[Collection entries]
=-=-=-=-=

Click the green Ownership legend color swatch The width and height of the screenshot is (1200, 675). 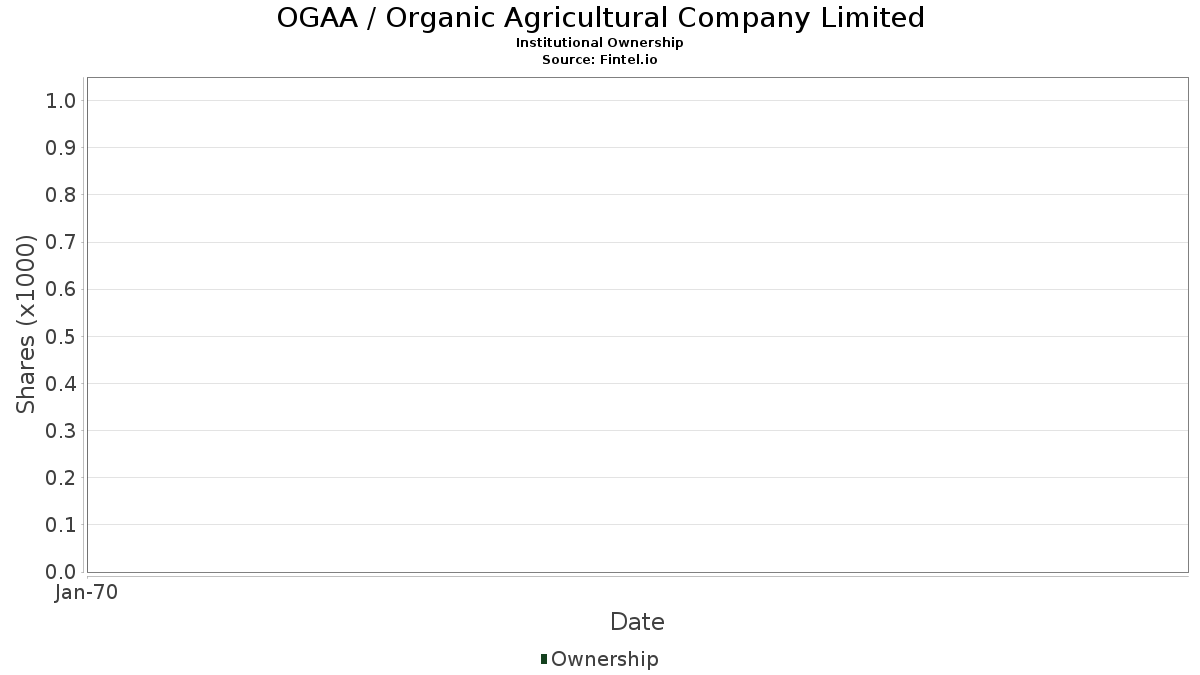click(544, 659)
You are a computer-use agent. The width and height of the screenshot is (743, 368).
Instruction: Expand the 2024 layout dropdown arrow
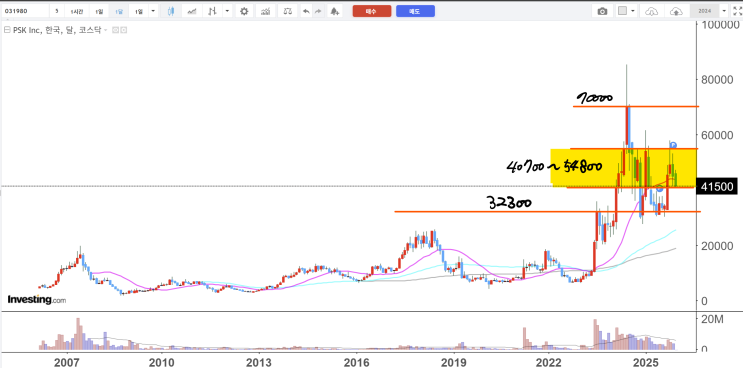724,11
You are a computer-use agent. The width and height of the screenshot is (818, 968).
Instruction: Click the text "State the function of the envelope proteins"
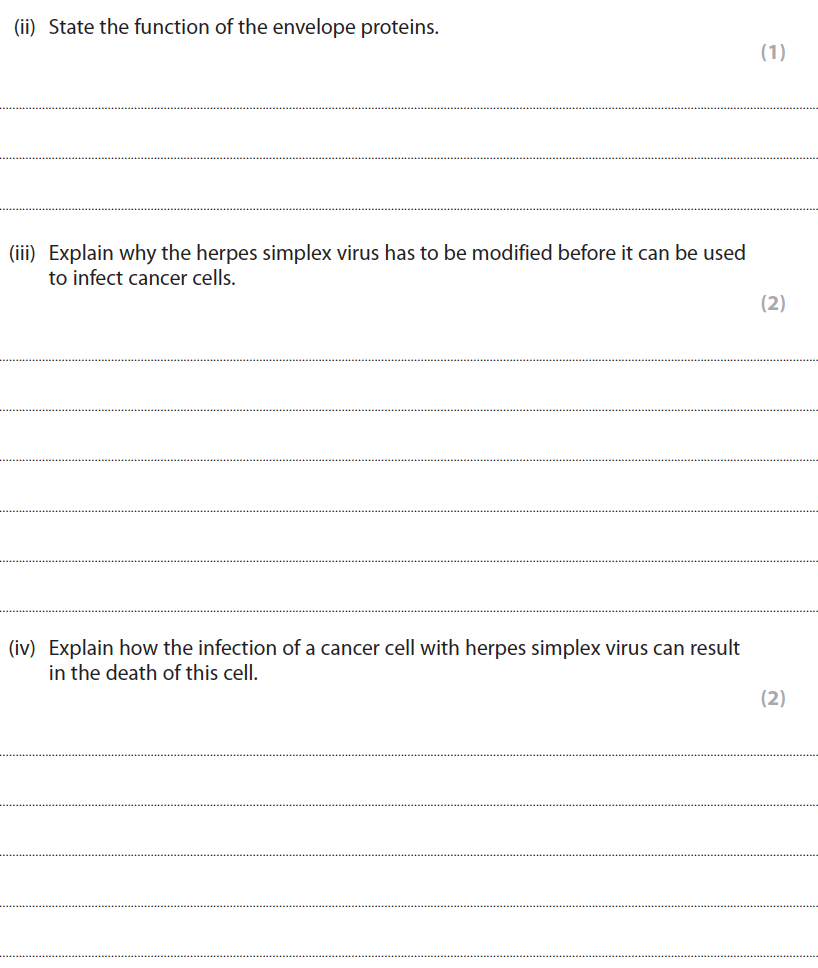coord(243,28)
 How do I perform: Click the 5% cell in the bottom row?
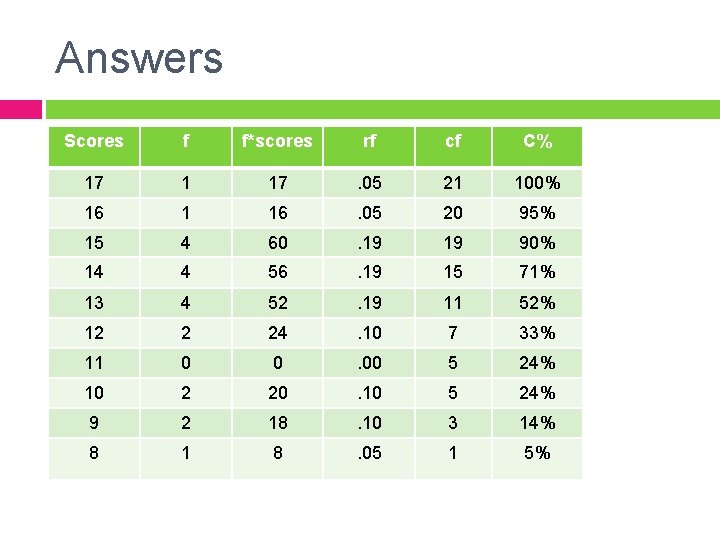(x=537, y=453)
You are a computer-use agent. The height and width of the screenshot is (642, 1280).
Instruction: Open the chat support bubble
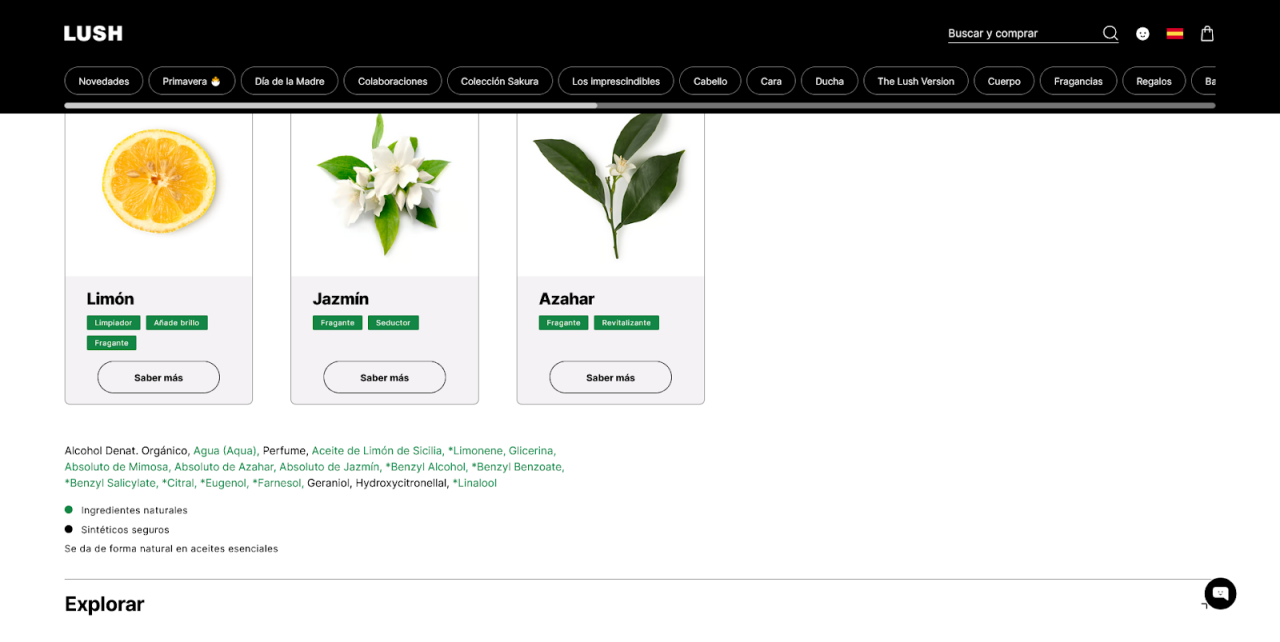pos(1220,593)
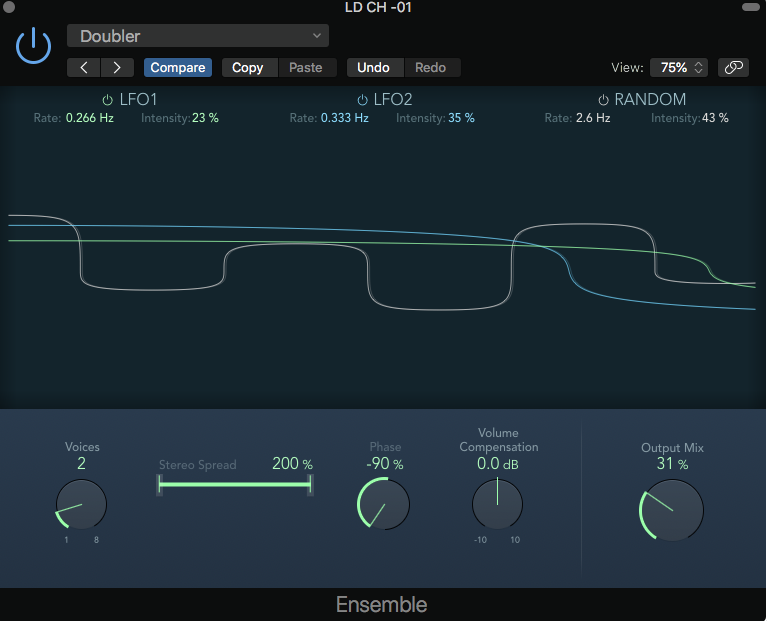This screenshot has width=767, height=621.
Task: Toggle LFO1 power switch
Action: (x=108, y=100)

=-=-=-=-=

> _TASK TO CARRY OUT_
Your output should be only the lines from the line with "How do I perform: Click" through the end of the data, exactly as they stand, and no pictures.

> _ANSWER SPACE_
 How do I perform: Click the 5% cell in the bottom row?
(x=537, y=453)
You are a computer-use agent. The height and width of the screenshot is (642, 1280).
Instruction: Open the chat support bubble
pos(1220,593)
This screenshot has width=767, height=621.
Task: Toggle LFO1 power switch
Action: (x=108, y=100)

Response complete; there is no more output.